Zwar sollten Verteidiger den Einsatz von Tools und Erkennungsfunktionen zur Identifizierung von Angreifern während der Phase des Erstzugriffs priorisieren, um den Angriff zu stoppen, bevor er das Opfer infiziert, doch ist dies nicht immer möglich oder einfach. Verteidiger sollten außerdem den 37 Techniken der Defense Evasion- Taktik Priorität einräumen, insbesondere denjenigen, die in diesem Bericht beschrieben werden und im Jahr 2020 am häufigsten zum Einsatz kamen. Eine Herausforderung für Verteidiger beim Erstellen von Erkennungen für eine bestimmte Technik zur Umgehung der Verteidigung , wie etwa T1140 – Deobfuscate/Decode Files or Information (Dateien oder Informationen entschlüsseln/dekodieren), ist die große Vielfalt an Implementierungen, die Angreifer verwenden. In diesen Fällen ist es wichtiger, sich auf die zugrunde liegenden erkennbaren Artefakte und Verhaltensweisen zu konzentrieren, die hinter der jeweiligen Technik verborgen sind, als auf die Technik selbst.
Im Einklang mit den Erkenntnissen des letzten Jahres war Discovery im Jahr 2020 nach Defense Evasion die zweithäufigste Taktik. Der umfassende Einsatz der Discovery- Taktik unterstreicht das gemeinsame Ziel fast aller Angreifer, vertrauliche Informationen zu entdecken und zu stehlen. Dazu gehören Ransomware-Betreiber wie diejenigen hinter Netwalker, die Daten zu Erpressungszwecken entdecken und exfiltrieren, Info-Diebe wie FickerStealer, die nach Bitcoin-Wallets suchen, und RATs wie SDBbot, die Netzwerk-Scans für zukünftige Lateralbewegungen durchführen. Viele der von Bedrohungsakteuren zur Erkennung verwendeten Techniken haben, wie oben beschrieben, legitime Verwendungszwecke. Verteidiger sollten sich daher auf die Erstellung von Erkennungsmechanismen konzentrieren, um den Missbrauch dieser legitimen Anwendungen und Tools zu identifizieren.
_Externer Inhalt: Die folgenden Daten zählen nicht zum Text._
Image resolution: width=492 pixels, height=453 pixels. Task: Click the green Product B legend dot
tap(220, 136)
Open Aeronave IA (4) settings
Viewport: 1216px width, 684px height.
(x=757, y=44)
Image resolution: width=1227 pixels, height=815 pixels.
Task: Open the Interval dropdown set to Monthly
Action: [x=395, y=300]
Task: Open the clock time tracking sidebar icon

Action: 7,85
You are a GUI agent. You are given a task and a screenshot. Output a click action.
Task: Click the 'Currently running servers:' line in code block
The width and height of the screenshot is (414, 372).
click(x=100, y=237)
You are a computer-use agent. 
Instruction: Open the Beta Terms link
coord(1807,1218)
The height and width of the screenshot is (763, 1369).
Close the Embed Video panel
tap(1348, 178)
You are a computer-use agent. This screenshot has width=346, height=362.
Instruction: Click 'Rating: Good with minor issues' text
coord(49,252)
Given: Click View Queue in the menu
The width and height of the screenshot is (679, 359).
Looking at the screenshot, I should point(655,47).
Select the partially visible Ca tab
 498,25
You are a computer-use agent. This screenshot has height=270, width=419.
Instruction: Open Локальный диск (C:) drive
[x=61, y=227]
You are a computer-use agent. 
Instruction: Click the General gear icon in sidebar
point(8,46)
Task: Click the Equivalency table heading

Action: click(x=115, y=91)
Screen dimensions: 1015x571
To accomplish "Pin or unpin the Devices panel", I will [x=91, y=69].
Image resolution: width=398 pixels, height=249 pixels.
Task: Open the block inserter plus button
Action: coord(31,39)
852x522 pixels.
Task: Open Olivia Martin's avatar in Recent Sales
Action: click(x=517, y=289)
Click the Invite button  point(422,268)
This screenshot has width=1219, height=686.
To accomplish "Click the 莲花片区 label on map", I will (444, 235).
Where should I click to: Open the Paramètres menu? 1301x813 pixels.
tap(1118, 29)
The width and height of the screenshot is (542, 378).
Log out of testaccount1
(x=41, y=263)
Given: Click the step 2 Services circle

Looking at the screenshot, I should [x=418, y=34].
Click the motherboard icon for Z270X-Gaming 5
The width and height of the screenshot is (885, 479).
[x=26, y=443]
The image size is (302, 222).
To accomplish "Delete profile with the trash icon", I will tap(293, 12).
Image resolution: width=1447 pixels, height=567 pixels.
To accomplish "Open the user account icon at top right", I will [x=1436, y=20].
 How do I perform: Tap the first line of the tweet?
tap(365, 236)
Die Identifizierung von Techniken, die durch die Defense Evasion and Discovery-Taktiken zusammengefasst sind, gibt dem Verteidiger oft die Möglichkeit, einen Angriff während einer aktiven Operation zu erkennen, was für die Schadensbegrenzung entscheidend ist. Obwohl diese beiden Taktiken von Verteidigern priorisiert werden sollten, ist es dennoch wichtig, Erkennungen für die anderen 12 Taktiken zu erstellen. Jedes Mal, wenn ein Angreifer eine andere Technik in der ATT&CK-Matrix anwendet, bietet sich dem Verteidiger eine neue Möglichkeit, die bösartige Aktivität zu erkennen. Mithilfe der in den einzelnen Abschnitten beschriebenen Gegenmaßnahmen, öffentlich zugänglicher ATT&CK-kartierter Erkennungsmechanismen und Insikt Group Hunting Packages können Verteidiger über die Abwehrmaßnahmen gegen die neuesten TTPs auf dem Laufenden bleiben.